Prepare prices data
In order to effectively analyze and visualize real estate data, it is important to first properly organize and process the data. To this end, our team combined three separate files containing price paid data into a single file and cleaned and filtered the data through a series of steps. These steps included the removal of quotes, the selection of only rows with "GL" followed by a number, the printing of certain columns, the addition of column names, and the deletion of rows with null values.
Once the data was cleaned and organized, we used the powerful tool ogr2ogr to convert a file with cadastral parcel information into a PostgreSQL file. We then changed the projection from OSGB to WGS84 and imported it into a database. In order to store the data in a structured manner, we started a psql session and created empty tables with certain columns in the database.

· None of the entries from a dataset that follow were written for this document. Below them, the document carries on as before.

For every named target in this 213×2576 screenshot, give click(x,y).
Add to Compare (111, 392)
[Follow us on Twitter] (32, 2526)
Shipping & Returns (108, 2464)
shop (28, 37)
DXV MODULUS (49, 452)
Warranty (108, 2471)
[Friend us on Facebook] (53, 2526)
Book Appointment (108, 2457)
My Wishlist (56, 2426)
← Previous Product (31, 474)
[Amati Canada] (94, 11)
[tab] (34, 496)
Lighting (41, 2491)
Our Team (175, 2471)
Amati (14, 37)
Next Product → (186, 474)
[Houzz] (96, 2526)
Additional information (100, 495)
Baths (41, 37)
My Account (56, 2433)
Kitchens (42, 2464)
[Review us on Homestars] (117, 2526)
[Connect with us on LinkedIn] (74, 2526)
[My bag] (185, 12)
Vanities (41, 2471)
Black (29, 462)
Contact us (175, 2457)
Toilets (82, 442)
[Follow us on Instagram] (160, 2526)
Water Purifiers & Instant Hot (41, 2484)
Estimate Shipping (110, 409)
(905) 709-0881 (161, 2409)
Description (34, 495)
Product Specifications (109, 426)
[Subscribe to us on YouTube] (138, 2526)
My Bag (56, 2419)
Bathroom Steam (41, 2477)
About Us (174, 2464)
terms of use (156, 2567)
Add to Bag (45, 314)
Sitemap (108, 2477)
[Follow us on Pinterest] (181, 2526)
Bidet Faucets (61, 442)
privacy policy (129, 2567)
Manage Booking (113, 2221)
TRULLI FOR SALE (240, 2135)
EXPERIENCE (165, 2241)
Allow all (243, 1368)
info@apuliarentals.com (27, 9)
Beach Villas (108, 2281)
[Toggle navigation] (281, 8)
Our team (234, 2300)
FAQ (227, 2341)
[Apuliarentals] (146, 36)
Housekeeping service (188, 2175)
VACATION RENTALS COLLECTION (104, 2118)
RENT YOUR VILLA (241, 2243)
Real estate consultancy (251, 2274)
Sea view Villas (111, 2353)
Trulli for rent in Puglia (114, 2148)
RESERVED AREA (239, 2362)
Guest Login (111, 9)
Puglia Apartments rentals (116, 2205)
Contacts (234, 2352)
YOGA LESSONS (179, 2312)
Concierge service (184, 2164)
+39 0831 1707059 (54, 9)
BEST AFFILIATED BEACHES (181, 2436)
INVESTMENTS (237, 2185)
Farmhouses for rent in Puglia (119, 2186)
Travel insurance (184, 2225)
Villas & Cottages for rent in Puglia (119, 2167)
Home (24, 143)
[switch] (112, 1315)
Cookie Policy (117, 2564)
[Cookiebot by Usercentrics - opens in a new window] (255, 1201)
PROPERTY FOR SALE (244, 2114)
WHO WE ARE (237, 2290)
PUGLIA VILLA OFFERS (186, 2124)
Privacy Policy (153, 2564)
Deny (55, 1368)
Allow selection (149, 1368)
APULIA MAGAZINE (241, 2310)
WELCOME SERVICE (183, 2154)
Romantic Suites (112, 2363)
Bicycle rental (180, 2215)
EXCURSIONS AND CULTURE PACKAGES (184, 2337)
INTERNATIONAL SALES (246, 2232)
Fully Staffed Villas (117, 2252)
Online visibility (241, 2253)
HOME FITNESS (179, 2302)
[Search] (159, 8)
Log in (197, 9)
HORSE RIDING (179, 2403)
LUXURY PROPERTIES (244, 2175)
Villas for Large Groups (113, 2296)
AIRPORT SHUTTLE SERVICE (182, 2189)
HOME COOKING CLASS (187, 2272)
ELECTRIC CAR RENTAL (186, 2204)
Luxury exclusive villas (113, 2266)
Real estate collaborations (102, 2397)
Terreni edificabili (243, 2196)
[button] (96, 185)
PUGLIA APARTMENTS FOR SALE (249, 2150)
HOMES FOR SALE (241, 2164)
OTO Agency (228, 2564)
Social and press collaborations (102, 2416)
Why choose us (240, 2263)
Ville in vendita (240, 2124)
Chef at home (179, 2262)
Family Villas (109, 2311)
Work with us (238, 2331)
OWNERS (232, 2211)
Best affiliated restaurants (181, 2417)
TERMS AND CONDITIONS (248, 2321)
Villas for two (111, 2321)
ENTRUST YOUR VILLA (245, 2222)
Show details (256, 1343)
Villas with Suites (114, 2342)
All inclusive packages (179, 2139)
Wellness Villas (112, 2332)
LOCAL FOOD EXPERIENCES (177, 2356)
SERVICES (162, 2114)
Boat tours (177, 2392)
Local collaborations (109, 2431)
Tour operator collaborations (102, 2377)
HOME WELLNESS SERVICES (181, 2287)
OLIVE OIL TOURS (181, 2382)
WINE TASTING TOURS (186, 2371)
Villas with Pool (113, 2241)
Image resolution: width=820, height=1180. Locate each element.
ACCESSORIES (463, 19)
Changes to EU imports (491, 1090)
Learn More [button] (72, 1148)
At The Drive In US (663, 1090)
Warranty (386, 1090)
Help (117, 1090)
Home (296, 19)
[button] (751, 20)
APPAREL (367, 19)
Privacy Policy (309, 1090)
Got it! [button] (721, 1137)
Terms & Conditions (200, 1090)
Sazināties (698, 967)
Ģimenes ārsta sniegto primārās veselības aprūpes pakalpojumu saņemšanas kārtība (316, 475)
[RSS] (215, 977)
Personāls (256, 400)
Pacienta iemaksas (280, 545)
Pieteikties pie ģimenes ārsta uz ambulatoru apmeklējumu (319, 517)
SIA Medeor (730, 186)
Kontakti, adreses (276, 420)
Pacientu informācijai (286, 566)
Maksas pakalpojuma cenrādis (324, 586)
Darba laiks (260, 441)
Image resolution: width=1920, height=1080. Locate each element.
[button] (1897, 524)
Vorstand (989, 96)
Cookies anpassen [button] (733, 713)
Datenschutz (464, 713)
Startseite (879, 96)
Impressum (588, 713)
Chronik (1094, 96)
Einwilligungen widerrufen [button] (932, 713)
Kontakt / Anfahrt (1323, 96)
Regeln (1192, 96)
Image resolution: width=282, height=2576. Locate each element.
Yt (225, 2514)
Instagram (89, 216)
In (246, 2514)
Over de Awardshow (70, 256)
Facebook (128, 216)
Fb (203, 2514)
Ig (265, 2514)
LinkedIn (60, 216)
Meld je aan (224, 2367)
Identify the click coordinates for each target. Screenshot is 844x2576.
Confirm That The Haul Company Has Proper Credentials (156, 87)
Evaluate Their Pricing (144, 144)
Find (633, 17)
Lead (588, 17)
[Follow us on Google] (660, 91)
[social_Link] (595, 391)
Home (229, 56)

Next, we used the \copy command and SQL JOIN to combine the price and coordinates data based on their shared postcodes. We added a column for geometry data and used the latitude and longitude data to create points. We then calculated the average value for each of the duplicate polygons.
Finally, we used the powerful mapping software QGIS to export the table from the database and modified the layer properties for visual appeal. Through this process, we were able to effectively organize and analyze the real estate data, allowing us to extract valuable insights and gain a deeper understanding of the market.
During our analysis of real estate data, we encountered an issue with some of the postal codes not being properly associated with the intended polygons. This issue had the potential to significantly impact the accuracy and usefulness of our data.
To address this issue and improve the accuracy of our data, we decided to use a different set of polygons (parishes) with a lower resolution for the next project. We hoped that this approach would help to more accurately associate the postal codes with the intended polygons, resulting in a more reliable dataset.